## WORK TO BE COMPLETED
Copy the data below, swapping "slider handle" for "slider knob" and leaving everything else unchanged.

## GIVEN INFORMATION
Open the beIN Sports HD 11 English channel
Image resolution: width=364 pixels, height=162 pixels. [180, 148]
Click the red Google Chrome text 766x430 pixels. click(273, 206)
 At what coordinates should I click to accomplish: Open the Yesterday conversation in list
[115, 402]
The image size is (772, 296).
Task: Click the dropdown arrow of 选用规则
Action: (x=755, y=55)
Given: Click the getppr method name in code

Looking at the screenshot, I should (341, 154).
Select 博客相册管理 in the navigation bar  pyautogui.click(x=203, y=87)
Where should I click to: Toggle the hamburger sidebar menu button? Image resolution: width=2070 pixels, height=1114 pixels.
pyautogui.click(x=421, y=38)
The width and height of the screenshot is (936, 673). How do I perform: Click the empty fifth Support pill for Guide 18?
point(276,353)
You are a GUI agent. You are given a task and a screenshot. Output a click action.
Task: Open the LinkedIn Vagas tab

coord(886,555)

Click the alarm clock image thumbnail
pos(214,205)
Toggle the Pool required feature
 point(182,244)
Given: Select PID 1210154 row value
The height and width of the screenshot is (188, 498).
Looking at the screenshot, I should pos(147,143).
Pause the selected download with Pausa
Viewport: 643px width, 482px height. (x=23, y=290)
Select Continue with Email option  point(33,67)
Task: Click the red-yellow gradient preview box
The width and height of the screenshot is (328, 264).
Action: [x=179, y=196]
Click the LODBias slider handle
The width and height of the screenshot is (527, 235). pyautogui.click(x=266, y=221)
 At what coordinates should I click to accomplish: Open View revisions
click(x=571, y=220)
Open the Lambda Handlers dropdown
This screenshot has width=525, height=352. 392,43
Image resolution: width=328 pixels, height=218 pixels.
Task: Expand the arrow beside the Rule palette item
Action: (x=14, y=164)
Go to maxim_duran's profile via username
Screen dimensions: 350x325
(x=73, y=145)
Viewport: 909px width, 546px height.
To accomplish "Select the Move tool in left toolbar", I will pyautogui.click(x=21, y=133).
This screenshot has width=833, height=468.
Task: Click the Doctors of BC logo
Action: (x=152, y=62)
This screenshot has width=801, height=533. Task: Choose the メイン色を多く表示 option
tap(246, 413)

## TASK OUTPUT
Open the beIN Sports HD 11 English channel
Image resolution: width=364 pixels, height=162 pixels. [180, 148]
Click the red Google Chrome text 766x430 pixels. click(273, 206)
 At what coordinates should I click to accomplish: Open the Yesterday conversation in list
[115, 402]
The image size is (772, 296).
Task: Click the dropdown arrow of 选用规则
Action: (x=755, y=55)
Given: Click the getppr method name in code

Looking at the screenshot, I should (341, 154).
Select 博客相册管理 in the navigation bar  pyautogui.click(x=203, y=87)
Where should I click to: Toggle the hamburger sidebar menu button? Image resolution: width=2070 pixels, height=1114 pixels.
pyautogui.click(x=421, y=38)
The width and height of the screenshot is (936, 673). How do I perform: Click the empty fifth Support pill for Guide 18?
point(276,353)
You are a GUI agent. You are given a task and a screenshot. Output a click action.
Task: Open the LinkedIn Vagas tab

coord(886,555)

Click the alarm clock image thumbnail
pos(214,205)
Toggle the Pool required feature
 point(182,244)
Given: Select PID 1210154 row value
The height and width of the screenshot is (188, 498).
Looking at the screenshot, I should pos(147,143).
Pause the selected download with Pausa
Viewport: 643px width, 482px height. (x=23, y=290)
Select Continue with Email option  point(33,67)
Task: Click the red-yellow gradient preview box
The width and height of the screenshot is (328, 264).
Action: [x=179, y=196]
Click the LODBias slider knob
The width and height of the screenshot is (527, 235). pyautogui.click(x=266, y=221)
 At what coordinates should I click to accomplish: Open View revisions
click(x=571, y=220)
Open the Lambda Handlers dropdown
This screenshot has width=525, height=352. 392,43
Image resolution: width=328 pixels, height=218 pixels.
Task: Expand the arrow beside the Rule palette item
Action: (x=14, y=164)
Go to maxim_duran's profile via username
Screen dimensions: 350x325
(x=73, y=145)
Viewport: 909px width, 546px height.
To accomplish "Select the Move tool in left toolbar", I will pyautogui.click(x=21, y=133).
This screenshot has width=833, height=468.
Task: Click the Doctors of BC logo
Action: (x=152, y=62)
This screenshot has width=801, height=533. Task: Choose the メイン色を多く表示 option
tap(246, 413)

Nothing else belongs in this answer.